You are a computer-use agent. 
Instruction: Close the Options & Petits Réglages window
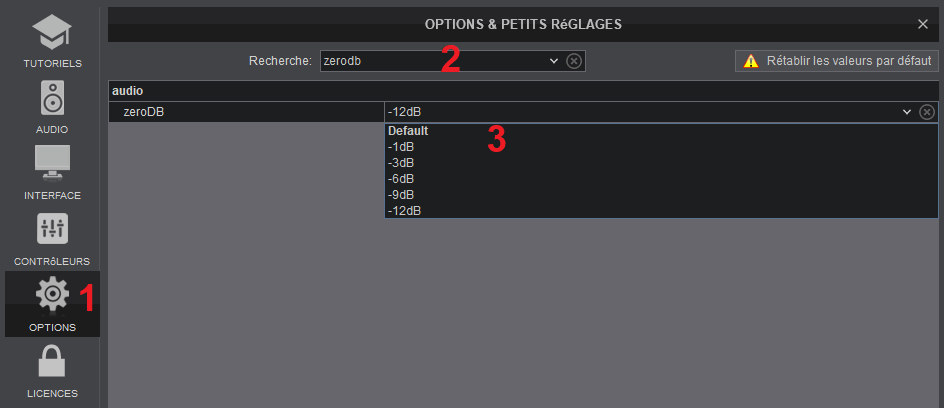(x=922, y=23)
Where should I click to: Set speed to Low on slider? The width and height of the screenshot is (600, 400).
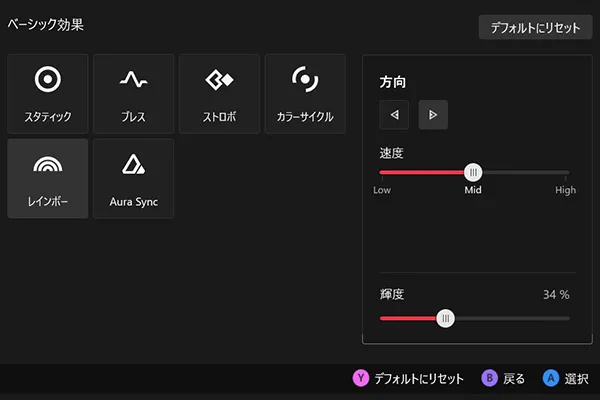click(382, 172)
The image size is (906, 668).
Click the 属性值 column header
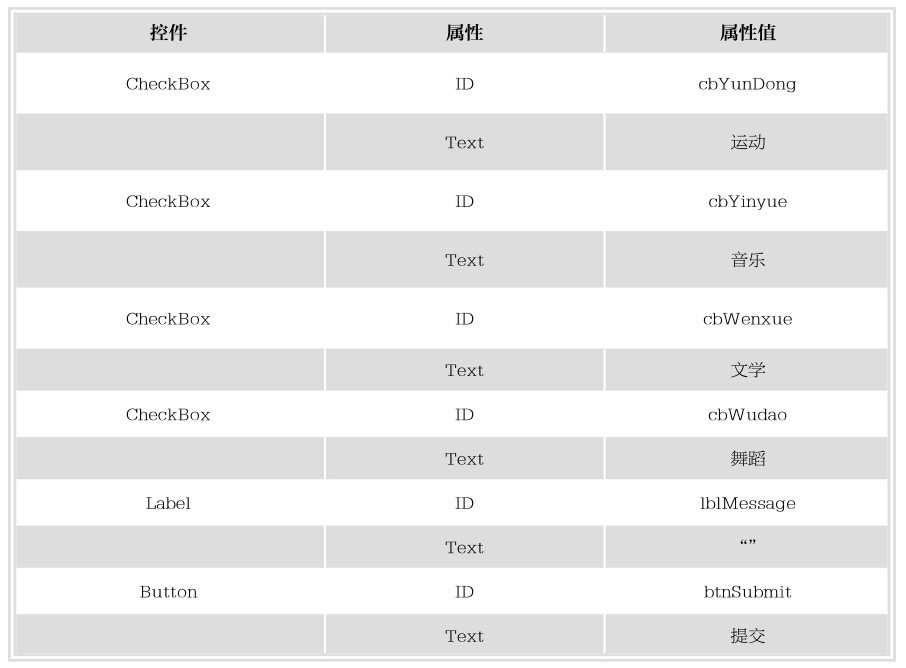(747, 33)
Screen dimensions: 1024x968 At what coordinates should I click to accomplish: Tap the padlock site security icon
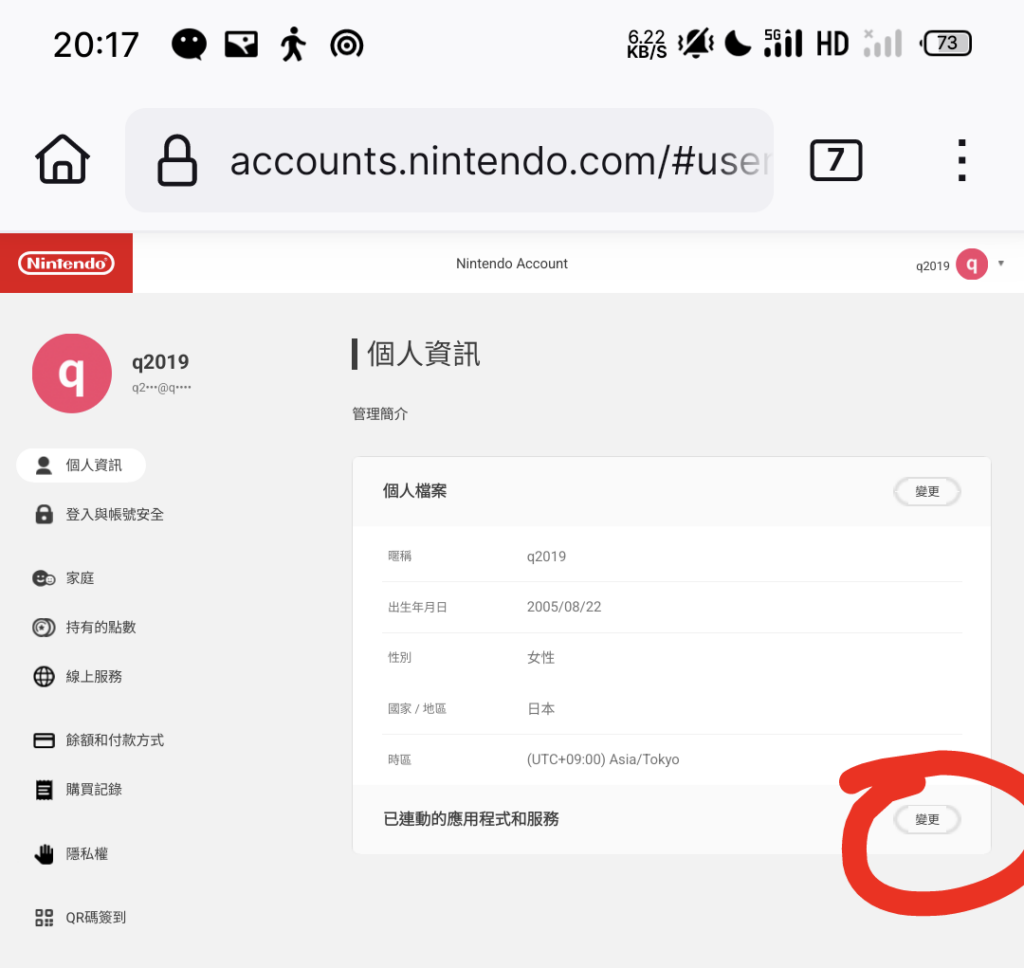pyautogui.click(x=177, y=161)
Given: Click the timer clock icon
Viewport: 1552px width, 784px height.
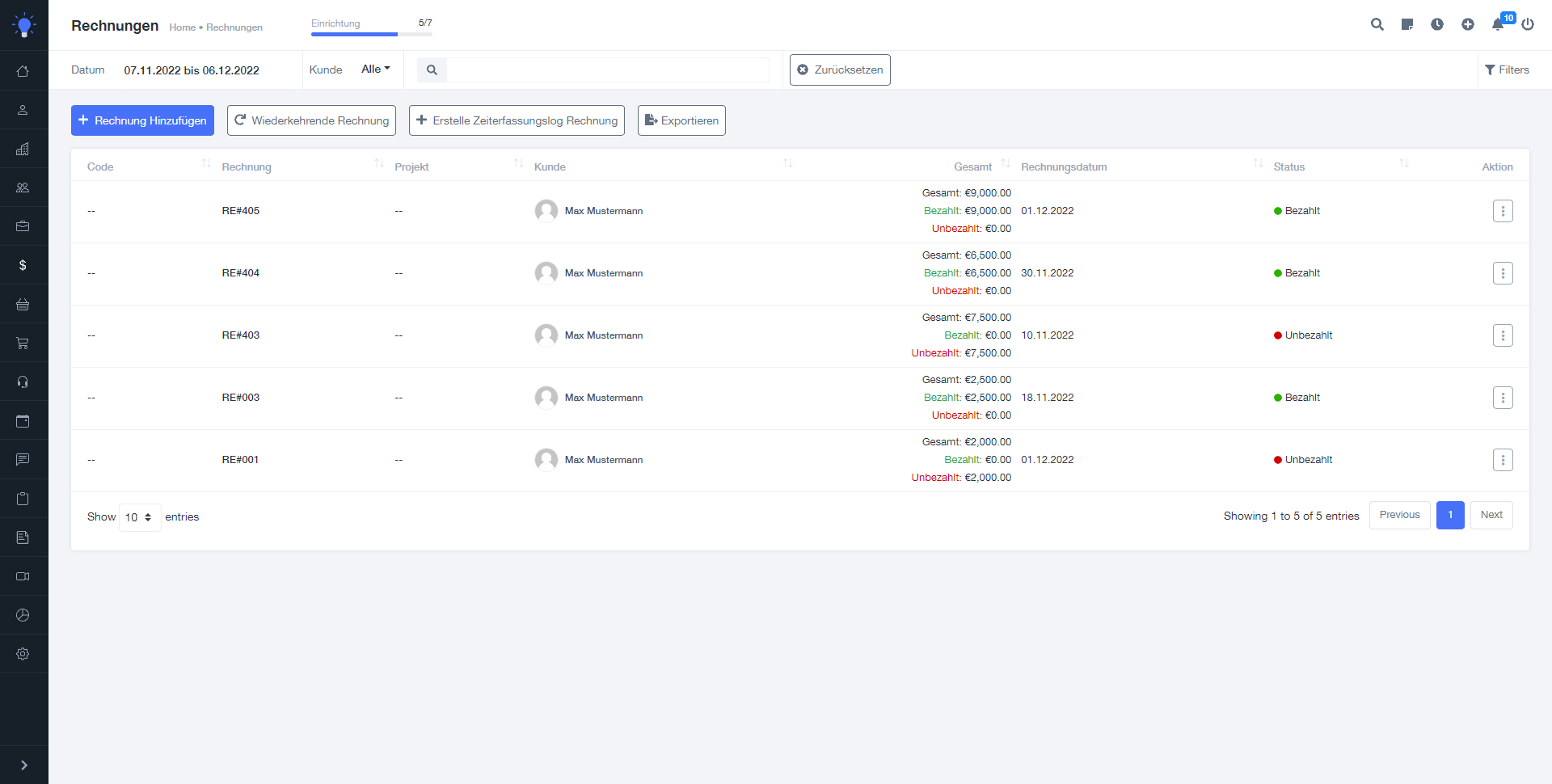Looking at the screenshot, I should [x=1436, y=24].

—————

◆ Activity
Reproduce exactly the entries from their first line through the line containing "The image size is (906, 668).", including both, and omit any pictures.

◆ Output of the exercise
You are a computer-use agent. 
Instruction: Close the Options & Petits Réglages window
(x=922, y=23)
Where should I click to: Set speed to Low on slider? The width and height of the screenshot is (600, 400).
click(382, 172)
The image size is (906, 668).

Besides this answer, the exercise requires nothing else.